Besides, it’s not comfortable to swim on a full stomach. There is also the risk of someone vomiting or doing a number 2 due to something they ate. Pools just ban all food and drinks so these problems can be avoided.
Don’t block entryways or exits
Stairways and ladders into the pool should always be kept clear so that someone can easily enter and exit the pool. If you want to lounge somewhere, do it at the shallow end along the pool walls but a fair distance away from any entryways or exits.
No pets allowed
Human hair clogging the pool filters is already a concern; imagine how much worse it’ll get clogged up if pets were also allowed into the pool. In a similar vein, many guests already have trouble following the pool’s rules, so pets are likely to be even worse offenders. There is also a safety risk with ill-trained pets being aggressive. It is simply not a good idea to introduce pets to the pool.
Don’t rest on the lane dividers
Lane dividers are intended to act as a literal guide line so that swimmers can stay in their lane. They are not intended for guests to sit and rest on.
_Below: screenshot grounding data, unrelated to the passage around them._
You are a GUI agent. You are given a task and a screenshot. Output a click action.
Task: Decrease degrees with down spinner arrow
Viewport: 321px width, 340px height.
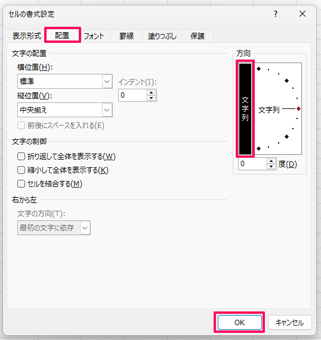(x=271, y=167)
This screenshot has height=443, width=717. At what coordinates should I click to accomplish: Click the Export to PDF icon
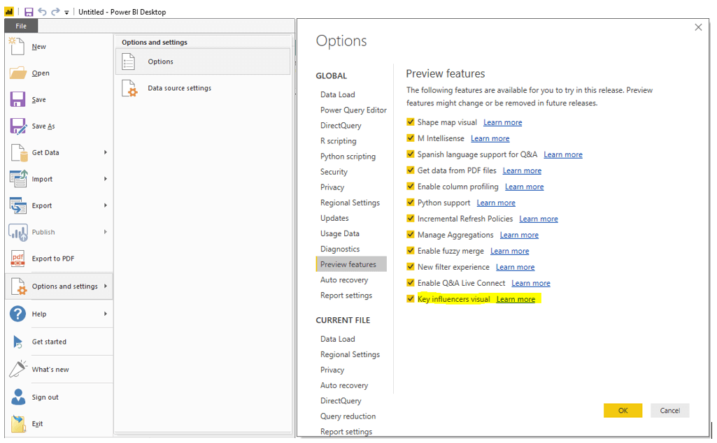(x=18, y=259)
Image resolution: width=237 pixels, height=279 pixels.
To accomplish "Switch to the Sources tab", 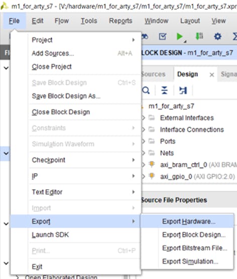I will (x=154, y=74).
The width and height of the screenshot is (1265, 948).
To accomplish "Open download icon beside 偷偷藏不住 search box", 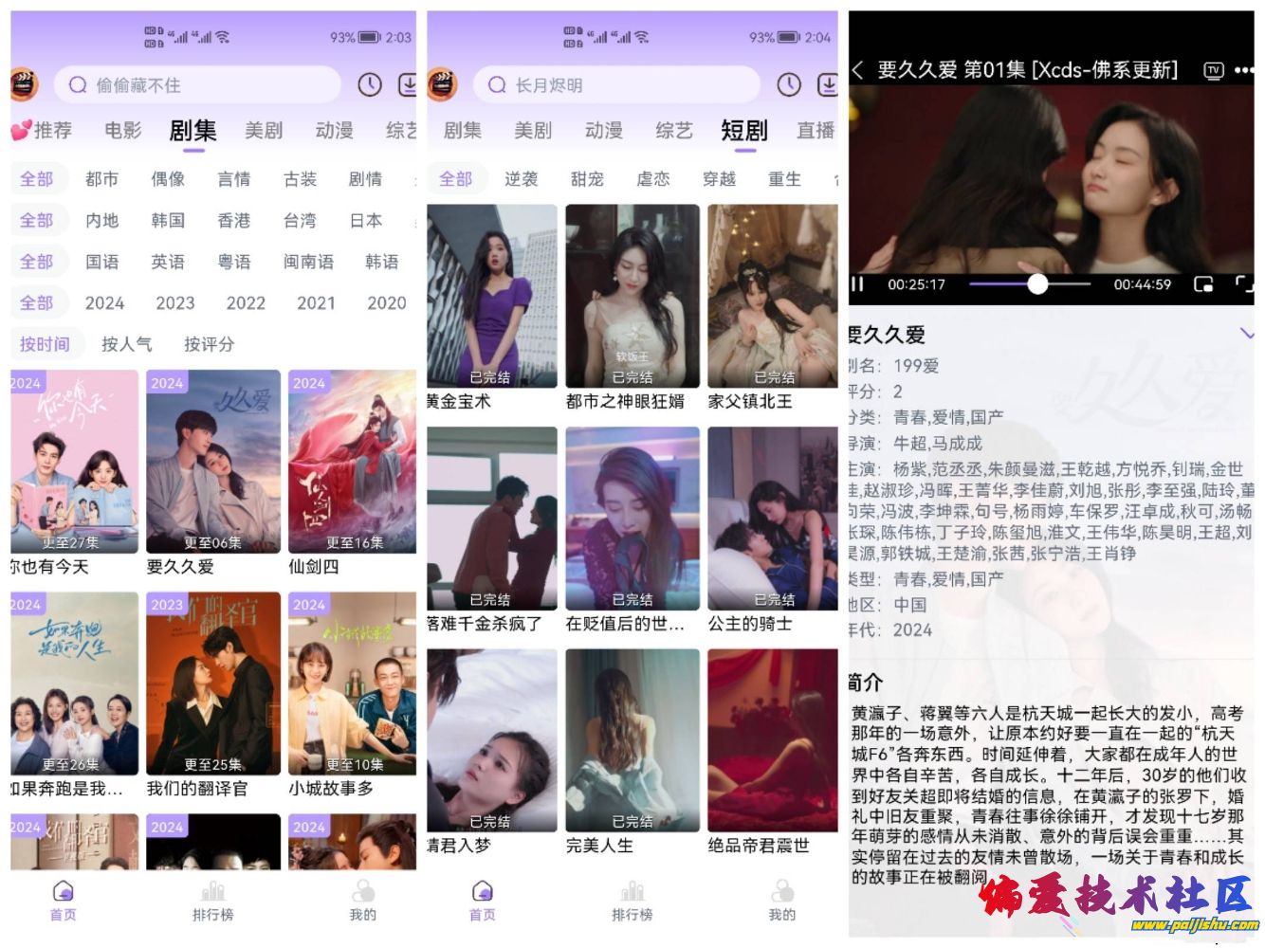I will pos(407,85).
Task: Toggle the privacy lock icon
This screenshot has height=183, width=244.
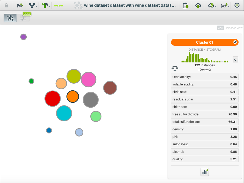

If you are having trouble staying afloat, then perhaps you should not be pushing yourself so hard, or you should be in the shallow end of the pool.
Look, we can’t get into every single swimming pool rule and regulation here, and honestly most of it can be adhered to by simply being a good human being and using common sense.
If you happen to be breaking a rule, a lifeguard or other experienced pool-goer will probably let you know very quickly. If a lifeguard is giving you instructions, follow it and don’t argue with him.
For instance, if your child is having fun splashing people and someone is telling him/her to stop, it’s probably a good idea to stop even if there isn’t explicitly a “no splashing others” rule.
Or when it comes to using a locker, there is a limited supply of lockers to go around, and you are therefore only allowed one locker. Pack accordingly and do not bring too many accessories.
The rules discussed in this article are some of the most common rules that people are likely to break. If you are uncertain of the rules at your local swimming pool, then check their website, call in, or ask them in person to confirm if something is allowed or not.